= Exercise =
Print the records exactly as written, and let no picture into the answer.

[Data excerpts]
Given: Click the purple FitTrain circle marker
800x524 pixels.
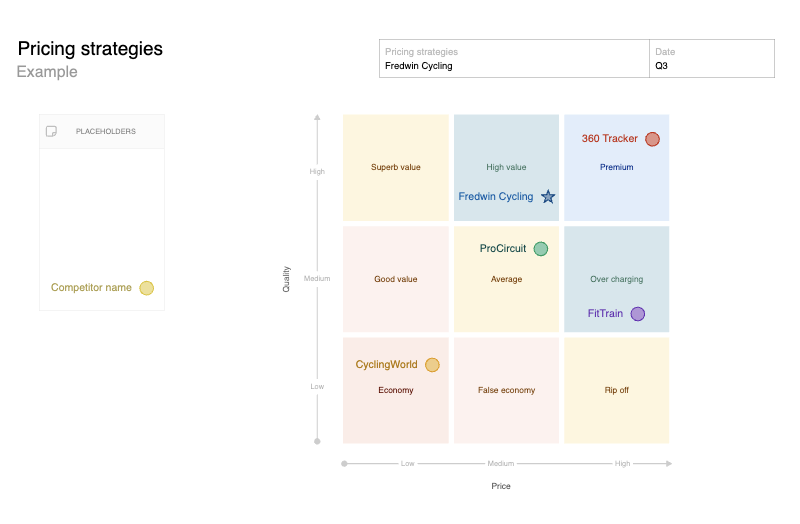Looking at the screenshot, I should click(638, 314).
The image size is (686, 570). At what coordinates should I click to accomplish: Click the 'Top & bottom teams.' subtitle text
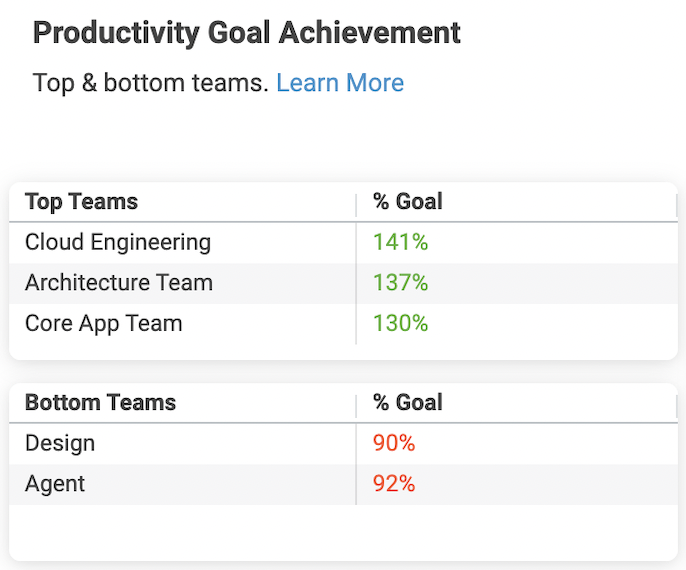coord(151,83)
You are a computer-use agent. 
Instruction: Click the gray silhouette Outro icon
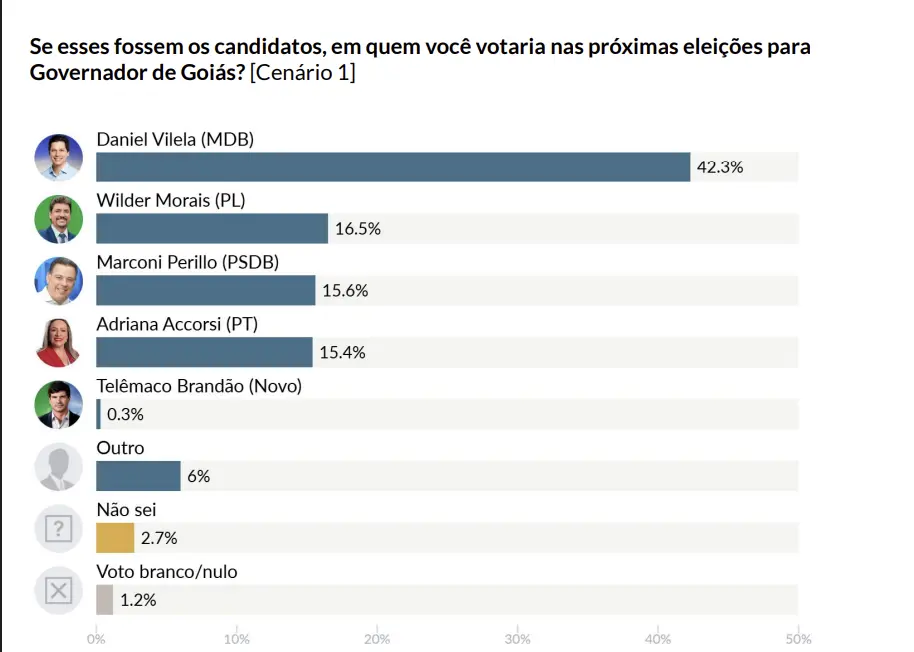tap(59, 467)
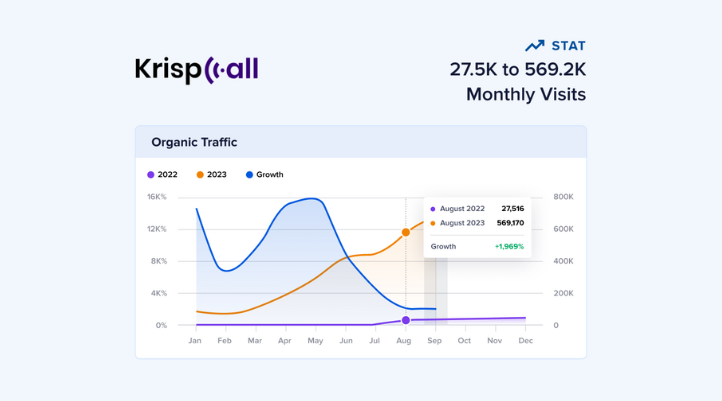This screenshot has width=722, height=401.
Task: Toggle the Growth legend series
Action: (x=264, y=175)
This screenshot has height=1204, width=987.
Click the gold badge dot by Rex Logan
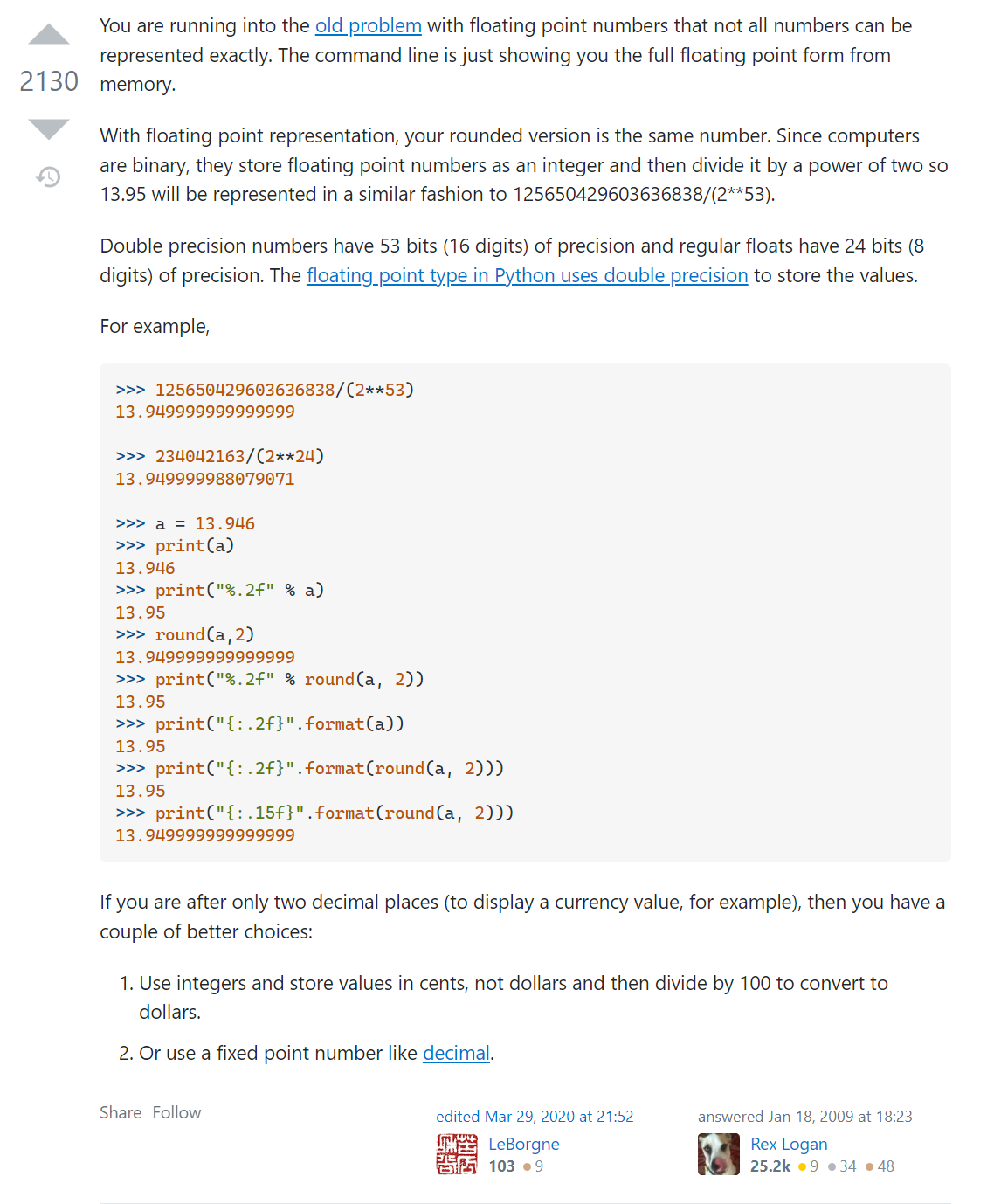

= Result of this task =
Given: Click the purple FitTrain circle marker
800x524 pixels.
Looking at the screenshot, I should click(638, 314).
The image size is (686, 570). At what coordinates should I click to accomplish: Click the 'Top & bottom teams.' subtitle text
coord(151,83)
You are a computer-use agent. 
Instruction: Click the gray silhouette Outro icon
tap(59, 467)
This screenshot has width=722, height=401.
Task: Toggle the Growth legend series
Action: (x=264, y=175)
This screenshot has height=1204, width=987.
Click the gold badge dot by Rex Logan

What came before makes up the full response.